Tuesday, July 10, 2007

My Cancer: Executive Summary

At first, I found it weirdly exhilarating to tell people about my cancer. When someone asked, "so, what's new?", I now could share a stirring narrative. This doesn't mean I was happy about getting cancer, just that it was dramatic, and god knows I love drama and attention. Then, it began to sink in: this isn't happening to someone else--it's my cancer. After about a dozen emotionally draining conversations with different people, I realized that I was going to go nuts if I had to answer the same questions over and over. Thus, I hope this summary will help all of us deal with something that scares the hell out of me, and causes a lot of anxiety among those who care about me.

What kind of cancer is it?

I have breast cancer. The primary lesion is in my right breast, with additional malignancy detected in at least one of my axillary (armpit) lymph nodes.

At least you caught it early

I wish it had been caught sooner. I have had history of benign lumps, and must admit that I became pretty cavalier about having things checked on a regular basis. My OB/Gyn recommended an ultrasound in August of 2006, and I neglected to follow up. The lump had been previously examined and appeared to be cluster of benign cysts. I hope my experience will be instructive to others and get a few of you in for a screening. The final diagnosis was confirmed by biopsy two weeks ago.

What finally made you go in for a screening?

The lesion started to feel and look different than benign breast lumps. Benign breast tumors are often (but not always) tender or painful. This produced very little pain. Also, it started to pull my skin inwards, producing a visible dimpling on the outside of my breast. Skin dimpling is often an indicator of malignancy.

Are you getting a mastectomy?

Research has shown that survival after mastectomy is not significantly better than after a lumpectomy, a procedure which removes only the lesion and a ring of tissue surrounding it. My problem is that I have small breasts, actually smaller than an "A" bra cup, and a lumpectomy would be the same as taking off half of my breast. Because of the poor cosmetic outcome, and more importantly because of the spread to my lymph nodes, the surgeon and oncologist both recommended that I receive chemotherapy before surgery. Chemotherapy may shrink the primary lesion, allowing a lumpectomy, and also address the spread of the cancer. Of course, there are no guarantees when combating this disease, but it seems like my best option.

After chemotherapy and surgery, I most likely will have to undergo an additional series of radiation treatments, and then take the drug tamoxofen for five years.

Yes, this is serious stuff.

Will the chemotherapy make you nauseous and lose your hair?

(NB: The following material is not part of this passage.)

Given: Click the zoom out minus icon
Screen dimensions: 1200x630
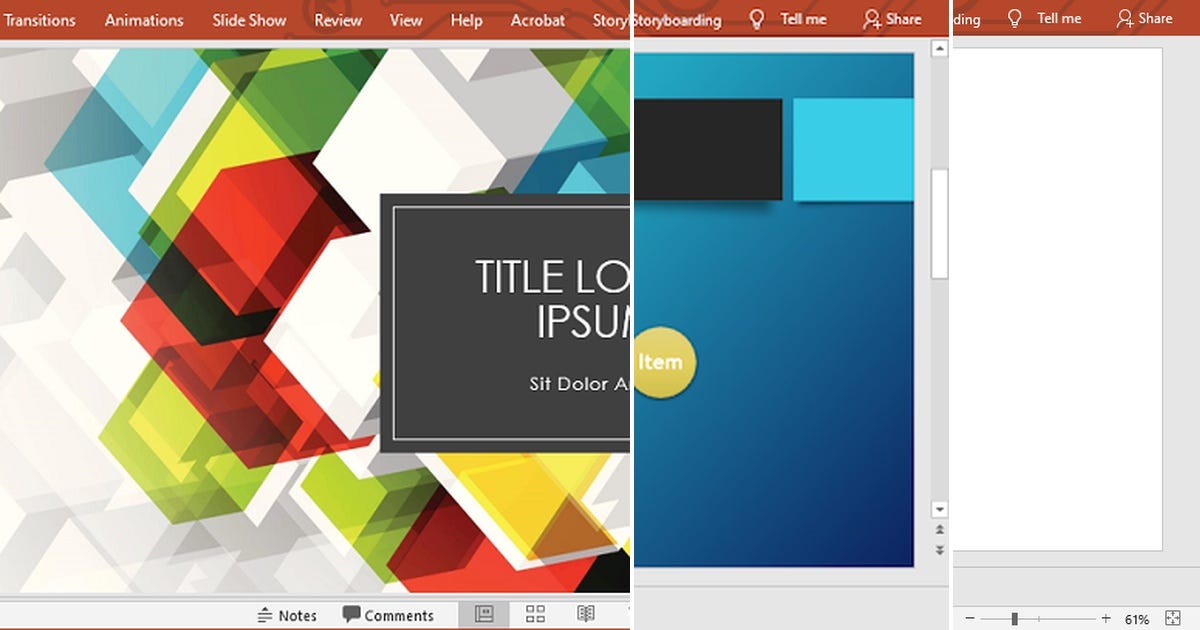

I will lose my hair. The oncologist will give me a prescription for a cranial prosthesis, in other words, a wig. I plan on having my hair cut short to minimize the mess and emotional trauma. He reassured me that the nausea medications available now have eliminated the loss of appetite and vomiting previously associated with chemotherapy. That means I will probably have to decline one friend's kind offer of some "herbal" remedy, alas.

Chemotherapy has other undesirable side effects, including "chemo brain," or cognitive effects such as memory loss and slower information processing. This varies depending on the age of the patient and the level of treatment, and can be minimized with proper nutrition, exercise and adequate sleep. Chemotherapy usually causes menstruation to cease during treatment, and in women of my age, premature menopause. The next person who tries to comfort me by telling me that I was close anyway, will get slapped.

Will you stop working, exercising, going out to live music, traveling, eating sushi, drinking alcohol...?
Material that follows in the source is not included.